TASK TO CARRY OUT
Rewrite the part of the passage on the City Wall of Nanjing that begins at the words "The City Wall of Nanjing (Chinese: 南京城墙;" and stops after "been well preserved.", changing "laborers" to "workers".

-- BEGIN DOCUMENT SECTION --

The City Wall of Nanjing (Chinese: 南京城墙; pinyin: Nánjīng chéngqiáng) was designed by Emperor Zhu Yuanzhang (r. 1368–1398) after he founded the Ming Dynasty (1368–1644) and established Nanjing as the capital 600 years ago. To consolidate his sovereignty and keep out invaders, he adopted the suggestions of advisor Zhu Sheng to build a higher city wall, to collect grains and to postpone the coronation. Then, he started to build the city wall. It took 21 years to complete, and used 200,000 laborers to move 7 million cubic metres of earth. The City Wall of Nanjing was among the largest city walls ever constructed in China, and today it remains in good condition and has been well preserved.
Different from ancient city walls in Beijing and Xi’an, its design and construction was unique and changed the old ways of equilibrium and symmetry. The construction concentrated on military defence because the city was at the foot of a mountain—a natural barrier to control the commanding elevation with the river as its natural city moat. Because of this, the 60-square-kilometre Nanjing city became strategically located and difficult to reach.

-- END DOCUMENT SECTION --
-- BEGIN RECORDED INFORMATION --

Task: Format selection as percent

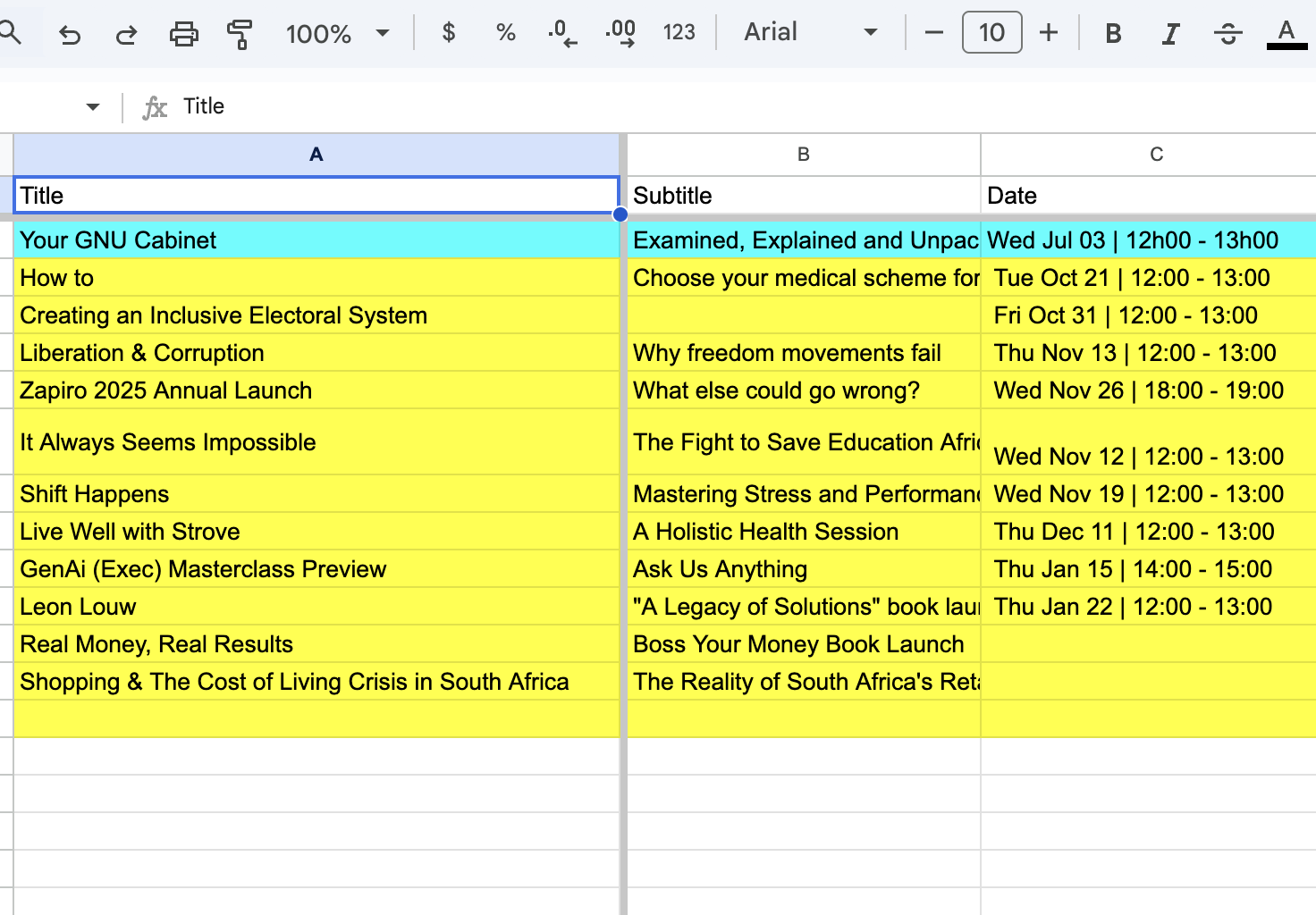Action: coord(504,33)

-- END RECORDED INFORMATION --

EXERCISE RESULT
The City Wall of Nanjing (Chinese: 南京城墙; pinyin: Nánjīng chéngqiáng) was designed by Emperor Zhu Yuanzhang (r. 1368–1398) after he founded the Ming Dynasty (1368–1644) and established Nanjing as the capital 600 years ago. To consolidate his sovereignty and keep out invaders, he adopted the suggestions of advisor Zhu Sheng to build a higher city wall, to collect grains and to postpone the coronation. Then, he started to build the city wall. It took 21 years to complete, and used 200,000 workers to move 7 million cubic metres of earth. The City Wall of Nanjing was among the largest city walls ever constructed in China, and today it remains in good condition and has been well preserved.